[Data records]
....................

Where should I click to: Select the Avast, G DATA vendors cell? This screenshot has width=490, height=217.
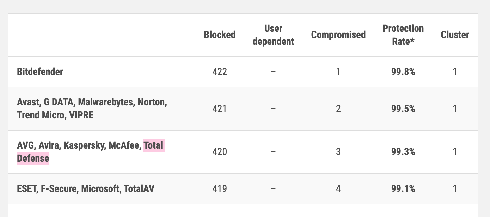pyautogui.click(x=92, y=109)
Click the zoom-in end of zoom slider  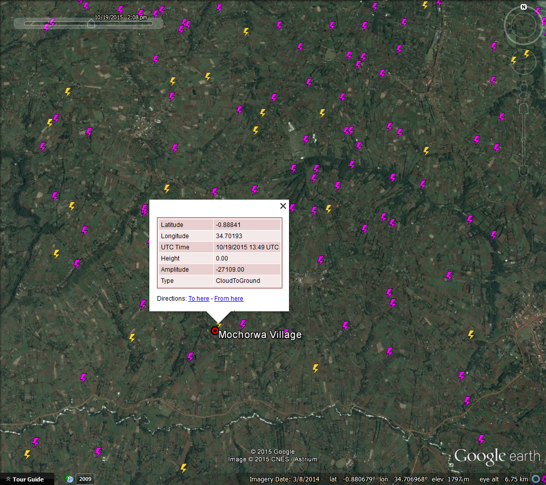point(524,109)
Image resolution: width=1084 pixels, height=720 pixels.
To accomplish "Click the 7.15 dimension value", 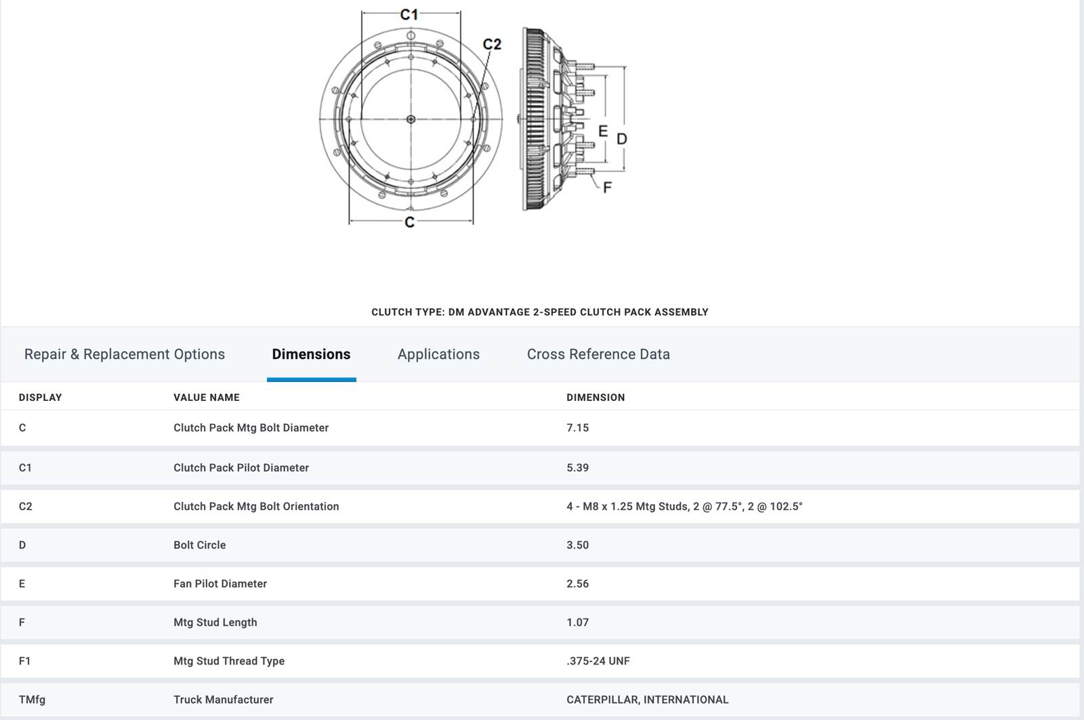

....................

WORK TO COMPLETE:
Pictures excluded, return exactly the lines from the one with "Image resolution: width=1084" through the final line of the entries above, both included.

ANSWER SECTION:
Image resolution: width=1084 pixels, height=720 pixels.
To accomplish "Click the 7.15 dimension value", 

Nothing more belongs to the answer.